Data extracts START
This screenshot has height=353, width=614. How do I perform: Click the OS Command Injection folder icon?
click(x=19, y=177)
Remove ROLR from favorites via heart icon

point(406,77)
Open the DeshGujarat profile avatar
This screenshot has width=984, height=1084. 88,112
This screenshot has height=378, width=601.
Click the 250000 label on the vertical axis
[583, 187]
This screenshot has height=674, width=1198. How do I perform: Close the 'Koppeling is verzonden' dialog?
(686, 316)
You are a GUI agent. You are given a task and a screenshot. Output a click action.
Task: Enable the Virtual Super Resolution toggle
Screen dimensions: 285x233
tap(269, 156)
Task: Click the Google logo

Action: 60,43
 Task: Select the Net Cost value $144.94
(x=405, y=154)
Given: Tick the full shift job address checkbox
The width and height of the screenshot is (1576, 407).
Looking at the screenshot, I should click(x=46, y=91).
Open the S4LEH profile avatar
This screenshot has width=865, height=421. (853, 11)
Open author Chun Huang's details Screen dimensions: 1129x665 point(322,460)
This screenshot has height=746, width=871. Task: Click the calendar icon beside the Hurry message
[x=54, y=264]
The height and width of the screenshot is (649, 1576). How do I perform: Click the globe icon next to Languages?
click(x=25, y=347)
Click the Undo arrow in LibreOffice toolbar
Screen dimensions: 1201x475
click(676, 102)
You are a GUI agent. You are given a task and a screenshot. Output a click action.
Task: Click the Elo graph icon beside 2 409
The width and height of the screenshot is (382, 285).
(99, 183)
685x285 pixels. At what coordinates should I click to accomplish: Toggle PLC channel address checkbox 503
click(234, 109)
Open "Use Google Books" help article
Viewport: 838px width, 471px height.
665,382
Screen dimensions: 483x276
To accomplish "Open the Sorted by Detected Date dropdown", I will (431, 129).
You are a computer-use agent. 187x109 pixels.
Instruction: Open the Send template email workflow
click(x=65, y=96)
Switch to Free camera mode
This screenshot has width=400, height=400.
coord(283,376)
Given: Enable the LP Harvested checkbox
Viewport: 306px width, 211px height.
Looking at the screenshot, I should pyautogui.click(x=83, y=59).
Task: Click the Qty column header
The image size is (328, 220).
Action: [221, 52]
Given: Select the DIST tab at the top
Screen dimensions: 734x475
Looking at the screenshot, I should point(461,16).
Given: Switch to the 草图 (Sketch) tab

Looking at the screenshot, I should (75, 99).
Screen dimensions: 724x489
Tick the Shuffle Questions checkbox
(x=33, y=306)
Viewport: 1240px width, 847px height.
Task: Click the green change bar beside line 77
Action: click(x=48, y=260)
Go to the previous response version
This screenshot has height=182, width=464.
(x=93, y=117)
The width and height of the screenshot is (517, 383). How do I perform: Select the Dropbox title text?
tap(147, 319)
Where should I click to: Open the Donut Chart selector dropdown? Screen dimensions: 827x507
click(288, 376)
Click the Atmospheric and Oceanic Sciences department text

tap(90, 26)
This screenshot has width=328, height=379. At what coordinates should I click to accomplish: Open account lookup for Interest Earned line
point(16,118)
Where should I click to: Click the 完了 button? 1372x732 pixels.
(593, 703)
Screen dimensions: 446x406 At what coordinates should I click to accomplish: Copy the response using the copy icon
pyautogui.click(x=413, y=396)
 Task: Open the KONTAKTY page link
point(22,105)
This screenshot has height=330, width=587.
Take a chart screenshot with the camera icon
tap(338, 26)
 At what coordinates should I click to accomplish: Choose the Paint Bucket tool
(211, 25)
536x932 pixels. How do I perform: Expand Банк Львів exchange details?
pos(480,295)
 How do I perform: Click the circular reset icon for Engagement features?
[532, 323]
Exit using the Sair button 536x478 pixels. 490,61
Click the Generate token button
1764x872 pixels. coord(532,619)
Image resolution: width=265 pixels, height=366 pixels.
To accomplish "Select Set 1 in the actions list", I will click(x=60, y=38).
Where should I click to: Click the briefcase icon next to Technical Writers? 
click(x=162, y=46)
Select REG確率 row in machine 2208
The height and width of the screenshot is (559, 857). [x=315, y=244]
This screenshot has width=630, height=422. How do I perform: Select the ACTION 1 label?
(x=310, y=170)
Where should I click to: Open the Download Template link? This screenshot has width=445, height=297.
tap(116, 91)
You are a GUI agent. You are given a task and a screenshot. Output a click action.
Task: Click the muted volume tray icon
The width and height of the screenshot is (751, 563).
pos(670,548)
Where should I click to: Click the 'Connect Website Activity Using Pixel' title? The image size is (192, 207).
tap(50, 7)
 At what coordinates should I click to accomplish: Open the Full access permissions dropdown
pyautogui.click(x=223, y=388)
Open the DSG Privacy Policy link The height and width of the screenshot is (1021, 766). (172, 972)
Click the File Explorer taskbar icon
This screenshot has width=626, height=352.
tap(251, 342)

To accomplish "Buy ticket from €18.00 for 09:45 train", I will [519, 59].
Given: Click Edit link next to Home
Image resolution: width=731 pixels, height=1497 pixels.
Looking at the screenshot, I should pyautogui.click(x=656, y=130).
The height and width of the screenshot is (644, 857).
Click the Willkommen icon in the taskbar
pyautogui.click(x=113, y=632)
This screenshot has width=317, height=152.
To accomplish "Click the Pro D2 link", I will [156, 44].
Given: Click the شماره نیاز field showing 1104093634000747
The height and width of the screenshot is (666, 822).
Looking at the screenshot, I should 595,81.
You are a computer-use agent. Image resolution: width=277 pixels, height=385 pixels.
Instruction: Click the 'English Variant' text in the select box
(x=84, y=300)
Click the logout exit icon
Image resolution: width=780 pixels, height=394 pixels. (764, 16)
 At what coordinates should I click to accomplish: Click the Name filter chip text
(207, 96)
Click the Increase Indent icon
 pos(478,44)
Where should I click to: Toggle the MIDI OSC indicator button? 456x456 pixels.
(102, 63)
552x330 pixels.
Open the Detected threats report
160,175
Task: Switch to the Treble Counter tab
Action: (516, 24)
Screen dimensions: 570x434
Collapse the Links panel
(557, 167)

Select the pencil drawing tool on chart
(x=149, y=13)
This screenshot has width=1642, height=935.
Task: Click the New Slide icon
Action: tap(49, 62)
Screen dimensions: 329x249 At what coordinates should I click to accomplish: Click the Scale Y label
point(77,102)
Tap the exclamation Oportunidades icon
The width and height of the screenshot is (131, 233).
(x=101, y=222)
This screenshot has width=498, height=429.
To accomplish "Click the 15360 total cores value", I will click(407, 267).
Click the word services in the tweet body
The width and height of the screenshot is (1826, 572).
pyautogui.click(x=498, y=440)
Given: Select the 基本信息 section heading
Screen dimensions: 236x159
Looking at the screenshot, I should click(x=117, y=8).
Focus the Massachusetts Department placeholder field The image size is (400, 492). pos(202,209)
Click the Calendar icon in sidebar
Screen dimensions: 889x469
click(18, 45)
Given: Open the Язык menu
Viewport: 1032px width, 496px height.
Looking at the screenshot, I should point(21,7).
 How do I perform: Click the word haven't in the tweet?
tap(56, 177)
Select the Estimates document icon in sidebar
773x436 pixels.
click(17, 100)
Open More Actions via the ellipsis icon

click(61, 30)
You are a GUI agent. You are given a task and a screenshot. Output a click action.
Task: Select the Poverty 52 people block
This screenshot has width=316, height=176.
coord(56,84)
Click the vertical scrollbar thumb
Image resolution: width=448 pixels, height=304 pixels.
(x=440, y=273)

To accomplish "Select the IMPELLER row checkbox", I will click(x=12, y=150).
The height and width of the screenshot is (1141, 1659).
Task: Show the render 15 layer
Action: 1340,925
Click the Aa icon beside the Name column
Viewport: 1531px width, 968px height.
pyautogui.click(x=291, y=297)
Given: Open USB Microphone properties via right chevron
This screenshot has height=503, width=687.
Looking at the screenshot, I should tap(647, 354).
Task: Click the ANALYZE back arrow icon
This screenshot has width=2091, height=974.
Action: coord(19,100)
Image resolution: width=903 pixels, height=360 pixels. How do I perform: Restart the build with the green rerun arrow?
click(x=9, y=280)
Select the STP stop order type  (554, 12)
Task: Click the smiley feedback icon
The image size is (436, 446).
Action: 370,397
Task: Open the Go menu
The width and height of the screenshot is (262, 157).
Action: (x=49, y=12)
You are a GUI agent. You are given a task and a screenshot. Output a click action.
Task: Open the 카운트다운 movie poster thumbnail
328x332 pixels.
Data extracts END
Every line above from the line with "Open the DSG" to the line with "You are a computer-use agent. Image" is wanted, ends included; write them out exactly and add no other line.

Open the DSG Privacy Policy link The height and width of the screenshot is (1021, 766). (172, 972)
Click the File Explorer taskbar icon
This screenshot has width=626, height=352.
tap(251, 342)

To accomplish "Buy ticket from €18.00 for 09:45 train", I will [519, 59].
Given: Click Edit link next to Home
Image resolution: width=731 pixels, height=1497 pixels.
Looking at the screenshot, I should pyautogui.click(x=656, y=130).
The height and width of the screenshot is (644, 857).
Click the Willkommen icon in the taskbar
pyautogui.click(x=113, y=632)
This screenshot has width=317, height=152.
To accomplish "Click the Pro D2 link", I will [156, 44].
Given: Click the شماره نیاز field showing 1104093634000747
The height and width of the screenshot is (666, 822).
Looking at the screenshot, I should 595,81.
You are a computer-use agent. Image resolution: width=277 pixels, height=385 pixels.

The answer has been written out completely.